(Task requirements)
**a.** In the moose calf essay, reproduce the passage from "A creek ripples" to "I let them.", substituting "stream" for "creek".
**b.** Answer from the moose calf essay:
(i) How close was the narrator to the cow and calf when the crashing through the brush stopped the run?
(ii) How far is the drainage where the bull moose lives?
(iii) What are the only things the narrator consumes in the canyon?
**c.** Extend the moose calf essay past its final sentence.

Moose Calf in Barbed Wire
Nicole finds an unlucky moose calf and attempts to make the most of it.
I hold the moose calf’s unsteady gait as a rhythm against my own beating heart.
The knees seem like the biggest parts of that little body, her hocks pumping to try and keep up with a mother so long-legged she seemed above the landscape, a potential for flight if the matriarch decides to leap into the sky.
I was running. Uphill. Stopped in an instant by the crashing through the brush, and less than ten yards from the pair. There was no acknowledgment. Just leaving, running past me. Keep up, the long-legged mother seemed to say, keep up keep up keep up. Brand new. Her tufts of unfolding fur finding the pockets of sun in the canyon, drying for the first time, licked into waves by her mother. How the two dogs free and bounding never saw them I don’t know but they didn’t.
I have known this cow for a few years now. She has always been different. Taller, shorter-coupled, lean in the way of a dancer. I’ve seen her as a two-year-old, now likely three, or is it four? This drainage is her home. I think I know the place somewhat but she knows it even more than I could ever. She knows it through four seasons, through the windstorms that rip trees from their roots. She knows the curves that make for easy walking, the pockets of rose hips and thimbleberries, the easiest way through the scree up high and down low.
Though she is likely the most dangerous animal in the area, especially with a newborn at her own knees, I have felt the energy come off of her in waves and it’s curious, it’s soft, it’s something else. I’ve made a promise to this drainage: I come in peace and for peace. I carry no gun. I walk to walk. I know where the spruce grouse lives, where the bachelor bulls bed, where they come down for water, where the mother moose sometimes sleeps off the trail with tall grass curling around her body. I also know the drainage where the bull moose, a likely father, lives. It’s about a mile as the crow flies.
I hold my own energy out like either an offering or a gift. When things seem overwhelming, I go there and it lifts from my shoulders. I think maybe I’ll only walk this far and then I keep going, called forward, by the pair of moose tracks, by the birdsong, by the coolness against summer heat. There’s always a reason to stay longer. To relish the place.
A creek ripples through its narrow confines, and there are spots where the trout fry cut through the water, jump, and hide. They are fingerlings, safe in the glacial cold, tumbling through sun and shade. My dogs know the deep spots where they wet bellies and tongues, and in most places it’s crossable by a single big step. If you so choose to walk all the way through the canyon, you’ll find the chimney of an old homestead, still usable and intact. People camp there, building fires, pulling trout from the old homemade dammed pond below. The only things I consume are rose hips and berries. The trout rise and I let them.

(Dataset excerpt)

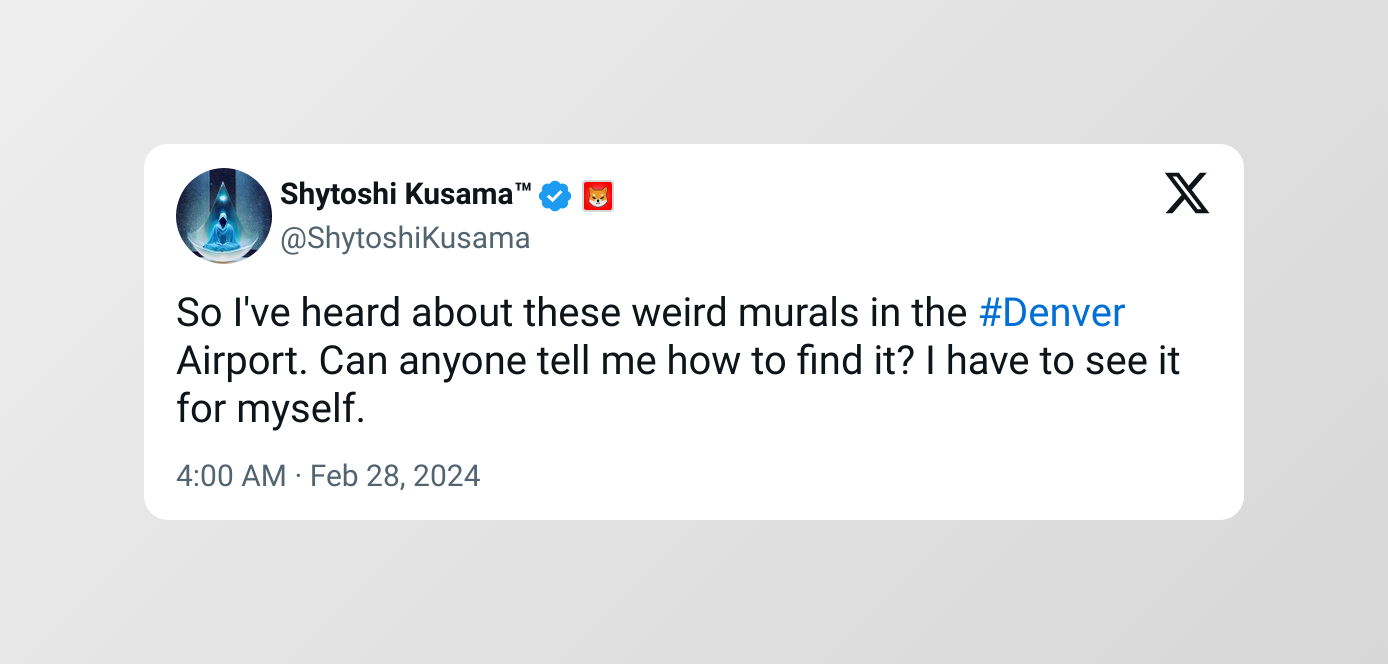Viewport: 1388px width, 664px height.
Task: Click the phrase "I have to see it"
Action: 1053,361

(Results of the exercise)
**a.**
A stream ripples through its narrow confines, and there are spots where the trout fry cut through the water, jump, and hide. They are fingerlings, safe in the glacial cold, tumbling through sun and shade. My dogs know the deep spots where they wet bellies and tongues, and in most places it’s crossable by a single big step. If you so choose to walk all the way through the canyon, you’ll find the chimney of an old homestead, still usable and intact. People camp there, building fires, pulling trout from the old homemade dammed pond below. The only things I consume are rose hips and berries. The trout rise and I let them.

**b.**
(i) Less than ten yards.
(ii) About a mile as the crow flies.
(iii) Rose hips and berries.

**c.**
At one point, this spring, a very old pine ripped from its roots and crossed half the width of the canyon. Storms had whipped through and the idea of being caught in the mire sent shivers up my spine. Wind events, we call them in Montana. You’ll come to a spot in the trail where it looks as if God pressed him palm down unrelentingly, flattening dozens of trees to the ground. I had to climb through the creek and around the brush to keep going, until someone took a chainsaw to the huge trunk in the trail.
Things change. Sometimes we are a part of that change, whether we want to be or not.
Perhaps my peace treaty of keeping my hunting adventures elsewhere is my effort to avoid changing a place that has so often been bothered by human touch that irreversible damage lines its boundaries. Mining tailings. So many of them. The piles of rock are tell-tale. Sometimes I catch glimpse of a hazy figure out of the corner of my eye, walking in the trees. These are the things I tell no one. But I’ve seen him, more than a few times. Walking, like I am. This has happened to me since I was a child, and whenever I learn more about the figures, I learn of untimely deaths. This area had a plethora of deaths, mining and otherwise. But if this is where his spirit walks, I can only assume that heaven is here in its own right. Believe it. Don’t believe it. But it’s happened. It’s happening. This small canyon speaks to me, shows me, and sometimes it calls me.
It called to me, weeks ago. I was already driving somewhere else, with my dogs, taking off for country that I hadn’t seen in some time. I ran an errand, got in my truck, and then turned around. Pulled toward the canyon. I’d driven a half hour into town and drove back past my house, down the two-lane highway, and then climbed the dirt road toward the path through pines and scree I’d taken so many times.
I saw her crumpled form when I pulled past the campsite. Saw her and felt my heart sink into my feet. She was still. She shouldn’t be still. No. No no no. The dogs were already whining with anticipation and when I kept them shut in the car, they whined some more. I walked up to her, slowly talking. I had yet to see her eye, newly bluing.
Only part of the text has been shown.